## Directions:
What lines below contain the string "will"? List them all.

(Beginning of Provided data)

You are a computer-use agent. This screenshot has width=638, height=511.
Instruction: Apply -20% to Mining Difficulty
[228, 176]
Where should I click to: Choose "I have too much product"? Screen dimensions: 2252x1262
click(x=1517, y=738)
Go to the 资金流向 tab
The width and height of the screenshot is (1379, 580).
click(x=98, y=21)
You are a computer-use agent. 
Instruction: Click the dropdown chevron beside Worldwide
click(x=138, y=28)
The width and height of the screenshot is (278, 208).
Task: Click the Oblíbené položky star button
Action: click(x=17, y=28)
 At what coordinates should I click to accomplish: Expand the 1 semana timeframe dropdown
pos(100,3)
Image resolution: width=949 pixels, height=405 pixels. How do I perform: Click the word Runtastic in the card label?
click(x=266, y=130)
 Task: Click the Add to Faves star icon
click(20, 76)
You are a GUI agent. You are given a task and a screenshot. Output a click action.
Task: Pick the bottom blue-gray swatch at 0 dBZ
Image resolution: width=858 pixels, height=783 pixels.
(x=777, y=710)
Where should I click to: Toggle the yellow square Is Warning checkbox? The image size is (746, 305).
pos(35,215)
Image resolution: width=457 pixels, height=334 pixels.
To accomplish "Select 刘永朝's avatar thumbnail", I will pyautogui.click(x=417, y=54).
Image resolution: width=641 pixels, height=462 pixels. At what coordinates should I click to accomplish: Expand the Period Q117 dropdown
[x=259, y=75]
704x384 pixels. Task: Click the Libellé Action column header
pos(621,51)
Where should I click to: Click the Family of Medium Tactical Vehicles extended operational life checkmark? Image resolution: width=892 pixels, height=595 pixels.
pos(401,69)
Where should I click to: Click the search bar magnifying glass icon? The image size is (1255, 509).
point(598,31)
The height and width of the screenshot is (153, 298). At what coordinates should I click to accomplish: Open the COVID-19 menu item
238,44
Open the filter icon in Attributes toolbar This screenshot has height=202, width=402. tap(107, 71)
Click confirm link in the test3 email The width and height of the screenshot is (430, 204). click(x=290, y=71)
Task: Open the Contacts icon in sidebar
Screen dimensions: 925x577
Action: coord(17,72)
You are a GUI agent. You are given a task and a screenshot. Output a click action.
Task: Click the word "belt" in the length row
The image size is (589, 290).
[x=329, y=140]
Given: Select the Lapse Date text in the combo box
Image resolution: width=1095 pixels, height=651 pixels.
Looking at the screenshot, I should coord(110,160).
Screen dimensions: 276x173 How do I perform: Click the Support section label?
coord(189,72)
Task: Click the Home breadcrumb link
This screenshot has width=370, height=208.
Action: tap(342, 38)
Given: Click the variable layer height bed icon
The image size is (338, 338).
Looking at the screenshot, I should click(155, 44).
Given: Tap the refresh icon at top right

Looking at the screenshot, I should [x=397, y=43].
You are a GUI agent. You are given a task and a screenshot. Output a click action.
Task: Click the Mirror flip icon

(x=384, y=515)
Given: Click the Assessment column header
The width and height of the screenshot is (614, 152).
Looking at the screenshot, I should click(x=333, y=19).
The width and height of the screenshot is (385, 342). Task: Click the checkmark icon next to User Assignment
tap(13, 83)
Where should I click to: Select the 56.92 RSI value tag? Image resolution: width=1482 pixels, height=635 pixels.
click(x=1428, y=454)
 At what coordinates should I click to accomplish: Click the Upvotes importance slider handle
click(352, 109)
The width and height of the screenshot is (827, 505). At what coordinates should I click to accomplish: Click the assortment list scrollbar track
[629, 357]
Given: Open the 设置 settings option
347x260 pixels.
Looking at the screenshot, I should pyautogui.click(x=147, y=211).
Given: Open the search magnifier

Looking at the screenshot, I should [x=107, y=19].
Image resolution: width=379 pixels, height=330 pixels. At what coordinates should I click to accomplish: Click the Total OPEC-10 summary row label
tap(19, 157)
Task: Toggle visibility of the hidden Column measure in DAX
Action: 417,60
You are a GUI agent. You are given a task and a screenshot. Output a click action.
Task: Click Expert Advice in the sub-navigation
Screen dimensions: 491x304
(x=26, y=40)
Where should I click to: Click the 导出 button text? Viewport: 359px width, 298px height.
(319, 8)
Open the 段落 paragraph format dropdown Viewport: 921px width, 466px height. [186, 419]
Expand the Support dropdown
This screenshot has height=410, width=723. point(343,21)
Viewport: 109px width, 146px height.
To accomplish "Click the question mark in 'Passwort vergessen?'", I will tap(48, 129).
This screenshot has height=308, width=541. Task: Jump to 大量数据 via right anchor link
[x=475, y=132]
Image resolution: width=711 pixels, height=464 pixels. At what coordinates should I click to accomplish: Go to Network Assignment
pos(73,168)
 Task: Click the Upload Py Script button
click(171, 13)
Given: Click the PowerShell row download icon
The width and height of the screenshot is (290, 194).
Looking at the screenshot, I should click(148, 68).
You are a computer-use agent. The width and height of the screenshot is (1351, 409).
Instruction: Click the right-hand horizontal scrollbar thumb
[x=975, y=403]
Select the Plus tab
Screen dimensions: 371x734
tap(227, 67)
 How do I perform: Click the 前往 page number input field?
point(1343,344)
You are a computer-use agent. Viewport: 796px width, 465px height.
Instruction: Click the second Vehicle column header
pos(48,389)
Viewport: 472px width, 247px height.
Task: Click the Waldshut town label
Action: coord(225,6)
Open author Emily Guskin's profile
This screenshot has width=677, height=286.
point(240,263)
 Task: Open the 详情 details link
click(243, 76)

(End of Provided data)

## Answer area:
To accomplish "Select 刘永朝's avatar thumbnail", I will pyautogui.click(x=417, y=54).
To accomplish "Click the question mark in 'Passwort vergessen?'", I will tap(48, 129).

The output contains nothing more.